The placement of exploratory burr holes may be a life-saving technique in a resource-poor or austere environment. They may also provide an important intervention in high-income centers, when the condition of the patient does not allow time for diagnostic scanning or transport for a more definitive treatment. This is a technique that is accessible to general surgeons and should be incorporated within general surgical training.

CONCLUSION

In our resource-poor setting, clinical and functional outcomes following exploratory burr holes in patients with TBI is favorable, and it justifiably remains a mainstay of treating TBI in LMICs. In settings where access to CT scanners and neurosurgical expertise is limited, training general surgeons in exploratory burr hole technique is imperative in order to decrease TBI-related mortality.

Acknowledgments

We are grateful to the Department of Surgery and the Trauma Registry staff at KCH for their hard work and support of this research. We are particularly grateful to Drs. Enock Ludzu and Judith Mkwaila for their dedication to the care of the patients reported here.
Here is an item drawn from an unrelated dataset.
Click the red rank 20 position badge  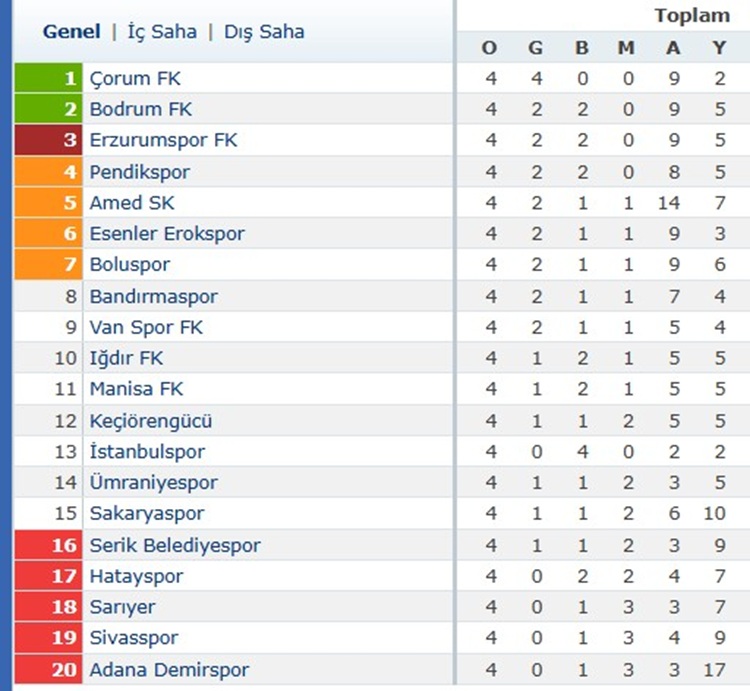[48, 669]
Abbreviations and Acronyms

CI

Confidence interval

CT

Computed tomography

GCS

Glasgow Coma Scale

HDU

High-dependency unit

ICP

Intracranial pressure

ICU

Intensive care unit

KCH

Kamuzu Central Hospital

LMICs

Low- and middle-income countries

OR

Odds ratio

TBI

Traumatic brain injury

APPENDIX: CASE STUDY

Case 1

LK was a 31-year-old female patient who presented to our center >1 hour after being involved in a motor vehicle crash. She was a passenger in an open-bed truck. After securing her airway and ensuring hemodynamic stability in the casualty department, she was found to have an initial Glasgow Coma Scale score of 7, a dilated and sluggishly reactive pupil on the right, and hemiparesis on the left. The patient was noted to have an obvious linear right temporoparietal fracture on plain skull radiography. She was assessed by the neurosurgeon and taken to the operating room within 4 hours of presentation. A right-sided temporal burr hole was placed, and the patient was found to have an extradural hematoma. Approximately 20 mL of hematoma were evacuated. When the dura was visualized, no pulsation was seen; the dura was therefore carefully opened, and approximately 150 mL of subdural hematoma were evacuated. Postoperatively, the patient was admitted to the ICU, where she recovered on mechanical ventilation. She was extubated on postoperative day 2 and moved to the step-down unit. She spent an additional 12 days in the hospital undergoing physical therapy before being discharged from the hospital with no neurologic deficits on postoperative day 14.

Case 2

MN was a 40-year-old male who was transferred to our center from a local clinic 4 hours after being struck by a car while walking in the road. His vitals were stable, and he had no other injuries; however, at the time of the neurosurgeon’s assessment he had a GCS of 12 and a nonreactive and dilated right pupil with ipsilateral hemiparesis. He was rushed to the operating room, and a right-sided temporal burr hole was placed. The patient was found to have a large subdural hematoma. The burr hole was enlarged to a diameter of 2 cm, and approximately 200 mL of hematoma were evacuated. Postoperatively, the patient was stable and recovered in the general ward for 3 weeks before discharge with no neurologic deficits.

Footnotes

Conflict of interest statement: This work was supported by the Fulbright Program and the National Institutes of Health (NIH) Office of the Director; Fogarty International Center; Office of AIDS Research; National Cancer Center; National Heart, Blood, and Lung Institute; and the NIH Office of Research for Women’s Health through the Fogarty Global Health Fellows Program Consortium composed of the University of North Carolina, John Hopkins, Morehouse and Tulane (R25TW009340). The authors report no conflicts of interest concerning the materials or methods used in this study or the findings specified in this paper.